◆ Tasks to complete
**a.** Rewrite the arsenic passage starting at "Arsenic can enter" and ending at "and improper applications.", putting "herbicides" in place of "pesticides".
**b.** Write what comes next in the passage on arsenic in water, picking up after its final sentence.

◆ Page text
● ● ● ●
Arsenic is a naturally occurring element widely present in the environment. All humans are exposed to low levels of arsenic on a daily basis from food, water and air.It’s important to have water tested for arsenic because it imparts no odor, taste, or discoloration to indicate it’s presence.
Arsenic can enter the drinking water from various sources. Arsenic found in well water typically is from geologic formations containing arsenic compounds. Arsenic may also enter water supplies from waste chemical disposal sites. Arsenic is a common ingredient in many pesticides and wood preservatives; it can enter the water supply due to widespread use and improper applications.
Exposure to high and low levels of arsenic can result in several different health effects. Health effects of acute arsenic poisoning include jaundice, liver abnormalities, lung congestions, and kidney failure, nerve disorders. Symptoms of acute exposure include headaches, confusions, hallucinations, seizures, loss of vision, muscle weakness and numbness in legs and arms. Chronic exposure to arsenic can result in skin and nail lesions, notable changes in pigmentation, thickening of palms and soles and hair loss. Eventually those skin disorders can lead to skin cancers.
● ● ● ●
◆ Information given
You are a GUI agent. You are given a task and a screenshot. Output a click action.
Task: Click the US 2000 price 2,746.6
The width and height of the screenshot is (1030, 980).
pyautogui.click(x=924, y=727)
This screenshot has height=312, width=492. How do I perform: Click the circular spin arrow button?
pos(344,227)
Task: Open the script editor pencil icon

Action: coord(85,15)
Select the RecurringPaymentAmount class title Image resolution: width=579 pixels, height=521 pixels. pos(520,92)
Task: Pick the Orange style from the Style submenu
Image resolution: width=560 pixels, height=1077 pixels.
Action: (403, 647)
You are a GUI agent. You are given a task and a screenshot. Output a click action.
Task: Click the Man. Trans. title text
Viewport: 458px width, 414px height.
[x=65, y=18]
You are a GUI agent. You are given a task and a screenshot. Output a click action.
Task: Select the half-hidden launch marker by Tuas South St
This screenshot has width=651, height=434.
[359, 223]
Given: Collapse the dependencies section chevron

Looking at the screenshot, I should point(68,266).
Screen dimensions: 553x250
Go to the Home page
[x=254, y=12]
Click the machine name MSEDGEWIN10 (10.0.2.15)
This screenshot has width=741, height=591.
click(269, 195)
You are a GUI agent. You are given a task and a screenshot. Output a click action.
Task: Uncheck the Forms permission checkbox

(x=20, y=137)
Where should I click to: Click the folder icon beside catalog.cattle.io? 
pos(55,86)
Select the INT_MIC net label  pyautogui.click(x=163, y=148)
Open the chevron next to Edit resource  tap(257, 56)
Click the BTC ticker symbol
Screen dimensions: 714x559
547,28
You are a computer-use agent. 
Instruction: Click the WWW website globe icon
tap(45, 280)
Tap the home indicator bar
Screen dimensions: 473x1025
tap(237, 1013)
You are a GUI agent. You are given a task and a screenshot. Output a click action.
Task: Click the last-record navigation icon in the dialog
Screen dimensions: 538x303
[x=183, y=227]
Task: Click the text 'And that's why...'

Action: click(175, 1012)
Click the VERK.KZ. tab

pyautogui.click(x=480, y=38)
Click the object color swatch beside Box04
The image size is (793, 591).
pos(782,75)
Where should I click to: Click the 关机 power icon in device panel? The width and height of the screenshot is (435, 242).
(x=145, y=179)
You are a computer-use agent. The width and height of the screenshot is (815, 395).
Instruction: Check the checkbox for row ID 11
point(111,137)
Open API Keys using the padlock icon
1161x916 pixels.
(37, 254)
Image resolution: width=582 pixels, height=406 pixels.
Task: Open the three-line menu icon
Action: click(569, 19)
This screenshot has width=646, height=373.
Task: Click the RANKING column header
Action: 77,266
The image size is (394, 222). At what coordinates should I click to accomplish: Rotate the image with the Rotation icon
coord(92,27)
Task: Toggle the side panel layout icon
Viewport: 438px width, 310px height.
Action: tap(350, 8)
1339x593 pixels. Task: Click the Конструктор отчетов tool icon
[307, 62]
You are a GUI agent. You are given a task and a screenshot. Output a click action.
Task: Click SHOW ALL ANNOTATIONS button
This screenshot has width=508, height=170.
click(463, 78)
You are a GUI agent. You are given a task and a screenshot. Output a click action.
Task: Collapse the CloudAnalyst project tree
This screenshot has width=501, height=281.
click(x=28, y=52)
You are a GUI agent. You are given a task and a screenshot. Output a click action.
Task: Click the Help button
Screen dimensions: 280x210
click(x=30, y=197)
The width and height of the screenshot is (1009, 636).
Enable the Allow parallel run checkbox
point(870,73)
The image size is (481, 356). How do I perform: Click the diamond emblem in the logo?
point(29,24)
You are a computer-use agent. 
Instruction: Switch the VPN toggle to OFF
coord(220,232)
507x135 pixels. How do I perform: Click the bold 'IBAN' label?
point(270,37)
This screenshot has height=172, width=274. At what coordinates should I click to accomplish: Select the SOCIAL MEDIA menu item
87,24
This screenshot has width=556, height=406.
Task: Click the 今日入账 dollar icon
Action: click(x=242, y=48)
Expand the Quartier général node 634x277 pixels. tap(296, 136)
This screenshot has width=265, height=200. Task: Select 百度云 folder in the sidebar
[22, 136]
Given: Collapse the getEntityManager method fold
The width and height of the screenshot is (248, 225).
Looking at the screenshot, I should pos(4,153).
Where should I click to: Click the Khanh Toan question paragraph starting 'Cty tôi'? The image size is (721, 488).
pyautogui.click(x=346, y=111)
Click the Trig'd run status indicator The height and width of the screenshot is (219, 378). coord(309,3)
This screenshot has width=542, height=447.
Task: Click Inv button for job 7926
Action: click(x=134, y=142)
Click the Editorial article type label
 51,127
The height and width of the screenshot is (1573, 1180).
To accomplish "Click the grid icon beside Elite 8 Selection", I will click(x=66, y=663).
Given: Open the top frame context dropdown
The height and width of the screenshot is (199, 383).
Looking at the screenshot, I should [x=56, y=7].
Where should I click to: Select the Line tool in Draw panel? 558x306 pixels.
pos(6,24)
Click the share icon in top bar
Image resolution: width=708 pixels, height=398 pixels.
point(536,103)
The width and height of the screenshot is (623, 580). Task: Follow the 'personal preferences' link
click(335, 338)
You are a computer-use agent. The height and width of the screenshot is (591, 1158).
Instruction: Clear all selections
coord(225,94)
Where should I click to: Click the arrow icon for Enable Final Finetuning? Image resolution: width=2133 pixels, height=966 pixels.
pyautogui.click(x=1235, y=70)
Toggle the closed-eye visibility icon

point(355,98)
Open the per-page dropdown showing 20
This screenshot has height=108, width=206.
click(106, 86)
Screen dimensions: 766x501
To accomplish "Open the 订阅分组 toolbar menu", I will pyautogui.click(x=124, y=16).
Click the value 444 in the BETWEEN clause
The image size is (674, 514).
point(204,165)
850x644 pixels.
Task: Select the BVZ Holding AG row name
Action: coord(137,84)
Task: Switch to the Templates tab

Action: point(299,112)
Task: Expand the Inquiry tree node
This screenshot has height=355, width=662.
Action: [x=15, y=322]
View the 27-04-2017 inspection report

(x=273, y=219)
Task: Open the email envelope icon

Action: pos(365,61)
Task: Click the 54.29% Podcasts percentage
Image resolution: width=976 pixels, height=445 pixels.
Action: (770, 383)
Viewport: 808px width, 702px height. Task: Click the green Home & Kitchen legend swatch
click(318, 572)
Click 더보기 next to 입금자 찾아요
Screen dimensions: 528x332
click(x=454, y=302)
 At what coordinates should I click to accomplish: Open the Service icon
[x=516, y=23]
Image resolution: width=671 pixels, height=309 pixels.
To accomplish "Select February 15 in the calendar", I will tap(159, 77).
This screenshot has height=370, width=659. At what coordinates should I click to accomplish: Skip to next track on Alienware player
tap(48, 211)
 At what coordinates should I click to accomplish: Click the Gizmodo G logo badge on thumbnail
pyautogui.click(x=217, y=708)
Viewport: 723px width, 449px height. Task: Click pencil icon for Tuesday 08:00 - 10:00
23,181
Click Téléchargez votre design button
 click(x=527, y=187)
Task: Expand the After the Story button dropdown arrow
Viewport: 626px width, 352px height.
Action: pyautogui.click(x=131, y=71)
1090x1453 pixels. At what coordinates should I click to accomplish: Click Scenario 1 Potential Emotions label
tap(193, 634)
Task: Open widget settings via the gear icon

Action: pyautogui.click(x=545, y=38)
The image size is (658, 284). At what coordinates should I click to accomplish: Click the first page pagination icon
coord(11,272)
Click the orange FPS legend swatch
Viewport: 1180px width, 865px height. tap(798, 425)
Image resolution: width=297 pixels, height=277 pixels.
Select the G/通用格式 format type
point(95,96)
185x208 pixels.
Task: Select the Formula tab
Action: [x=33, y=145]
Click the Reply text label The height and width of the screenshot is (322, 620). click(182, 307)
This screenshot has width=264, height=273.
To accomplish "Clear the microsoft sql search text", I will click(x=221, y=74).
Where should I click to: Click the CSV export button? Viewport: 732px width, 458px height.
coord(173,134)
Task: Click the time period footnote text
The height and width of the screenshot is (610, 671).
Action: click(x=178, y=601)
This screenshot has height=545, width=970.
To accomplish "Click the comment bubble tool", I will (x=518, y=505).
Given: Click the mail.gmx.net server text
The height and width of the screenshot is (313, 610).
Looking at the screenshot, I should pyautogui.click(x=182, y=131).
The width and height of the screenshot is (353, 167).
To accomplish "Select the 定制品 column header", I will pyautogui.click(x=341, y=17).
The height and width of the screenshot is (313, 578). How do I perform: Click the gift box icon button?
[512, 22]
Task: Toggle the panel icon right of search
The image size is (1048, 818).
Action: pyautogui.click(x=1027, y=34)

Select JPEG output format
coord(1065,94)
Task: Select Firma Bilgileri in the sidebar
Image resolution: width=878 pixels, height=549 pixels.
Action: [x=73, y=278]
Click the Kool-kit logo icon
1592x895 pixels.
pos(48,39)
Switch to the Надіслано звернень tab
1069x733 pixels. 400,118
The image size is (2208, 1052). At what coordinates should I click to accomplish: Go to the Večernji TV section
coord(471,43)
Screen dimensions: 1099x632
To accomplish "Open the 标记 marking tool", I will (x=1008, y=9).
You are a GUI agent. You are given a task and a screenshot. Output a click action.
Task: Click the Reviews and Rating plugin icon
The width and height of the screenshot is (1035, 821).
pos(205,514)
● ● ● ●
◆ Results by task
**a.**
Arsenic can enter the drinking water from various sources. Arsenic found in well water typically is from geologic formations containing arsenic compounds. Arsenic may also enter water supplies from waste chemical disposal sites. Arsenic is a common ingredient in many herbicides and wood preservatives; it can enter the water supply due to widespread use and improper applications.

**b.**
How is arsenic regulated?
On October 3, 2001 the EPA finalized the new arsenic rule. This rules revised the old Maximum Contaminant Level from 50 parts per billion down to 10 parts per billion. According to the EPA’s Science Advisory Board, reducing the arsenic level will prevent 5-8 deaths from this cancer, 19-25 cases of lung cancer, preventing 16-22 deaths; and numerous other non-cancerous diseases such as diabetes and heart disease.
How is arsenic tested?
There are field tests available, which can indicate a presence. These tests do not meet monitoring requirements for public water supplies, but may be useful in screening or monitoring a treatment system. Since arsenic is a health-based contaminant you should have the water analyzed using a laboratory.
Laboratories analyzing drinking water samples can utilize various methods including EPA method 200.7 and 200.8 which utilize an Inductively Coupled Plasma (ICP) or the Standards Method 31138 which uses Graphite Furnace.
How is arsenic treated?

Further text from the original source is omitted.